Inexpensive one-step purification of polypeptides expressed in Escherichia coli as fusions with the family 9 carbohydrate-binding module of xylanase 10A from T. maritima

摘要

A novel inexpensive affinity purification technology is described based on recombinant expression in Escherichia coli of the polypeptide or protein target fused through its N-terminus to TmXyn10ACBM9-2 (CBM9), the C-terminal family 9 carbohydrate-binding module of xylanase 10A from Thermotoga maritima. Measured association constants (K_a) for adsorption of CBM9 to insoluble allomorphs of cellulose are between 2*10~5 and 8*10~6 M~(-1). CBM9 also binds a range of soluble sugars, including glucose.

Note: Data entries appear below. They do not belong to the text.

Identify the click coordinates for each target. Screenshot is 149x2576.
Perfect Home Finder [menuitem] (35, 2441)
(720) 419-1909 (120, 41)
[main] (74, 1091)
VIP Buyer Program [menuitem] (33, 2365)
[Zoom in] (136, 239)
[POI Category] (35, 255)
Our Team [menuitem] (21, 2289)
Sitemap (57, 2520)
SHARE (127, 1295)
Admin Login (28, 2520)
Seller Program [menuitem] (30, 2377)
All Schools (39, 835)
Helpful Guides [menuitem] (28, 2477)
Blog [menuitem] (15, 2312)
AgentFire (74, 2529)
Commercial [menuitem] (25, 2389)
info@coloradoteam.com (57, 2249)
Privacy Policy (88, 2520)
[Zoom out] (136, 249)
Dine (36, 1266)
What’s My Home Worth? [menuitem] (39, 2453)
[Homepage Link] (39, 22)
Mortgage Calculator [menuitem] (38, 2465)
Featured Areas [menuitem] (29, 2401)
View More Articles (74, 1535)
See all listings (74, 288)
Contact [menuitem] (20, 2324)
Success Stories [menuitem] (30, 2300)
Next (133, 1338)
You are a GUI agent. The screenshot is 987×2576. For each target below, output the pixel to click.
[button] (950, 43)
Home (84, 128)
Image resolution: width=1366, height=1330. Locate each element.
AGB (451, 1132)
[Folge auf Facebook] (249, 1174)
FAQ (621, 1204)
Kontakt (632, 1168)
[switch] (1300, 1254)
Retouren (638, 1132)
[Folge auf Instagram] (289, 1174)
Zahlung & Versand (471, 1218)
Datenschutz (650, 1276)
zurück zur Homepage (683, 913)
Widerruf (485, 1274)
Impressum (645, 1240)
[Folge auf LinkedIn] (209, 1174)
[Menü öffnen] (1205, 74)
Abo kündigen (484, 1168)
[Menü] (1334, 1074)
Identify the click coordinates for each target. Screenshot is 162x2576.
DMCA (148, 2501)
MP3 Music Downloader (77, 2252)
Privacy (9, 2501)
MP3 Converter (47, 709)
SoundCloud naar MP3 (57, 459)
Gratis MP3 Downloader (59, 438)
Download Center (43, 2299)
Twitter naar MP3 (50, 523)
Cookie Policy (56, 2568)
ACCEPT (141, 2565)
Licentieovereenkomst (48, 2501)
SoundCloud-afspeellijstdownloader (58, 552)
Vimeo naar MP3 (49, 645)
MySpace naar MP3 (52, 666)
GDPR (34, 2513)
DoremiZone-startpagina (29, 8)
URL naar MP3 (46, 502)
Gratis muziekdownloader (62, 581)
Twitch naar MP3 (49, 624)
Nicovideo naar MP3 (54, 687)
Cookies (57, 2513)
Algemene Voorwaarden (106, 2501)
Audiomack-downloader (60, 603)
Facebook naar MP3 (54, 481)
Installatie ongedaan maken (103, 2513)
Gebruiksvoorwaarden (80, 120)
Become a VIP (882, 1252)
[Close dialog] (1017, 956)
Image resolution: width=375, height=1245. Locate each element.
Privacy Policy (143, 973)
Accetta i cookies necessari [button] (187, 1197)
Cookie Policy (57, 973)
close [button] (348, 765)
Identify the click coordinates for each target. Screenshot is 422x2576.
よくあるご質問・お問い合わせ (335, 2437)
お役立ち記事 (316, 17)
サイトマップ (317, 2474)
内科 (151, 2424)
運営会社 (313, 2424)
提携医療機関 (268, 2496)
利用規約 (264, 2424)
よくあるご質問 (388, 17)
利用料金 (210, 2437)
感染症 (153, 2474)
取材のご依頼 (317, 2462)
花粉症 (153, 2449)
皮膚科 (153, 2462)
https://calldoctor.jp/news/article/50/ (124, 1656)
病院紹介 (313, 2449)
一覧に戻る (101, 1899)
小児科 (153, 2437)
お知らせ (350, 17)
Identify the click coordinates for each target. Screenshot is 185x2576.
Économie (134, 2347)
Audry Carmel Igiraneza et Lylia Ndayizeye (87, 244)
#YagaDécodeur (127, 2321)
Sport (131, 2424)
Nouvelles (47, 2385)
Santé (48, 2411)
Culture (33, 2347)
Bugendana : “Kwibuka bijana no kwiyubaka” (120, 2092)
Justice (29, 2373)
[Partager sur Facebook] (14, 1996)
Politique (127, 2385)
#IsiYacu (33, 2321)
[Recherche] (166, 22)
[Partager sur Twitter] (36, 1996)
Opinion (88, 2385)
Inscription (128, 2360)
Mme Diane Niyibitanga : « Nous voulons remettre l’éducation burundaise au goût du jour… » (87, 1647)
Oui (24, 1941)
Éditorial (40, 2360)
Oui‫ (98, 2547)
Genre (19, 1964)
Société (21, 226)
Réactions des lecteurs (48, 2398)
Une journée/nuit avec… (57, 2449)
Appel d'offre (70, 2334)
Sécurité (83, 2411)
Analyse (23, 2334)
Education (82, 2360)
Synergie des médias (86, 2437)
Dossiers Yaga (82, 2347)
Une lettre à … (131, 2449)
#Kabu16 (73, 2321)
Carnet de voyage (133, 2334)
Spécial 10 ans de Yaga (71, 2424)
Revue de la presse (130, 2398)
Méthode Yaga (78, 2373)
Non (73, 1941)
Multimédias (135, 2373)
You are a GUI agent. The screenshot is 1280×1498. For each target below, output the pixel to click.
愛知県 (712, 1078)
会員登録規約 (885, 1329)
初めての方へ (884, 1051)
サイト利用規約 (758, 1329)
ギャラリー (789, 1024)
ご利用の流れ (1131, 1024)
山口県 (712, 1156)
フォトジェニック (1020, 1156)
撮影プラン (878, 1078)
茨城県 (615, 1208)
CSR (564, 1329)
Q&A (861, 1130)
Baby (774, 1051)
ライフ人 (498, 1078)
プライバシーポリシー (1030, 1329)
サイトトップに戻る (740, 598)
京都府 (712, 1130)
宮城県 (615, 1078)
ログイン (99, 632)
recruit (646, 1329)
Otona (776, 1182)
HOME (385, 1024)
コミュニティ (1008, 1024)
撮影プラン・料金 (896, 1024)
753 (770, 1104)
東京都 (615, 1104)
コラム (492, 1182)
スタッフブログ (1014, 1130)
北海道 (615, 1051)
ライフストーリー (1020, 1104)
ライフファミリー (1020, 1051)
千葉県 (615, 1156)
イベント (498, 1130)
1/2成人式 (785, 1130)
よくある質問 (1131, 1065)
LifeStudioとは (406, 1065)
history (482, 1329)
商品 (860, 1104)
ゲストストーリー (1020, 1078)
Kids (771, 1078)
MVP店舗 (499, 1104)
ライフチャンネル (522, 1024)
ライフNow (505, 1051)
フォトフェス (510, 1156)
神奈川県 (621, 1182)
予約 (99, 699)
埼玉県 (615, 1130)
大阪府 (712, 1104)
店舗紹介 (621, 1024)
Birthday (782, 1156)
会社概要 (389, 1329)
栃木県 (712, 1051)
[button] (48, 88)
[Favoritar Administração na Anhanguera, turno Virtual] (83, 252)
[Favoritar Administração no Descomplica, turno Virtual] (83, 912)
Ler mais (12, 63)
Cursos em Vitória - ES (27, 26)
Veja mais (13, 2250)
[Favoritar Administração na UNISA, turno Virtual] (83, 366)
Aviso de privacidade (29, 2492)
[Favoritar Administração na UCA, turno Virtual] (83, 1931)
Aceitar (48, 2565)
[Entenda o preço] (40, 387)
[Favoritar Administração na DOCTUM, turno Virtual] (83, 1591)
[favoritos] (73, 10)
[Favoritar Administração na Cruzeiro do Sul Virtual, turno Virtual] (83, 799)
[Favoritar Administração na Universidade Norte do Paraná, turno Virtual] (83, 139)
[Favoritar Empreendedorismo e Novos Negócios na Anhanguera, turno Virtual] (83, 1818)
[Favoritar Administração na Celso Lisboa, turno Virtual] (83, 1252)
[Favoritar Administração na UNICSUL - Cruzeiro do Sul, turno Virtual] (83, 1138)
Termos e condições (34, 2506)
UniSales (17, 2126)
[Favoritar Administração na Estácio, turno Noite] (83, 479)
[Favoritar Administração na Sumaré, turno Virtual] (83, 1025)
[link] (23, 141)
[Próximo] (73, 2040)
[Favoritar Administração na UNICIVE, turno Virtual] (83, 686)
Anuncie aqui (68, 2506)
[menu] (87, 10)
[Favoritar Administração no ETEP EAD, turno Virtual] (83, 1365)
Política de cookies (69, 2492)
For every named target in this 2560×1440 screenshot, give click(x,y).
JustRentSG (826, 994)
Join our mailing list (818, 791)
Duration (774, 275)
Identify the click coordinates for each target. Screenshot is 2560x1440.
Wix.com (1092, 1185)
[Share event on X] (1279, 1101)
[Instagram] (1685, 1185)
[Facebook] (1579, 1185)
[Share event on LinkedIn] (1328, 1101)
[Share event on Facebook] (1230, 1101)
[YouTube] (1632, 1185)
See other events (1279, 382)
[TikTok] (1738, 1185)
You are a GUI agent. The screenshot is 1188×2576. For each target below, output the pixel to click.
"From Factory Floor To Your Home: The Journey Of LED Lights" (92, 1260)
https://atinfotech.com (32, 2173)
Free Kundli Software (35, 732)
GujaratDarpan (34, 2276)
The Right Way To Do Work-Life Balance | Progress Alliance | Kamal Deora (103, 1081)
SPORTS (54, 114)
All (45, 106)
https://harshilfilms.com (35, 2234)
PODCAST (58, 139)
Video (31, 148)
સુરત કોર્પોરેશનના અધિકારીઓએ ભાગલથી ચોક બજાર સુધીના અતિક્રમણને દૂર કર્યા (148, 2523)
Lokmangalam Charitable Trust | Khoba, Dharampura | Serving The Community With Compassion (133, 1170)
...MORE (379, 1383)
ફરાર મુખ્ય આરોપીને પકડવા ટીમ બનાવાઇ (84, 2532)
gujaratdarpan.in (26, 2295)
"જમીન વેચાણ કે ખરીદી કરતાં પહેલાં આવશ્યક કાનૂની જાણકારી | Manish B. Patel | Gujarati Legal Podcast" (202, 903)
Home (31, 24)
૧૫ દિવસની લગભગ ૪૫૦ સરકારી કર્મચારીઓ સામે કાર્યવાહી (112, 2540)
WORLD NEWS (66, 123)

As a result, a 1 M glucose solution is effective in eluting CBM9 and CBM9-tagged fusion proteins from a very inexpensive commercially-available cellulose-based capture column. A processing site is encoded at the C-terminus of the tag to facilitate its rapid and quantitative removal by Factor X_a to recover the desired target protein sequence following affinity purification. Fusion of the CBM9 affinity tag to the N-terminus of green fluorescent protein (GFP) from the jellyfish, Aquorin victoria, is shown to yield >200 mg l~(-1) of expressed soluble fusion protein that can be affinity separated from clarified cell lysate to a purity of >95% at a yield of 86%.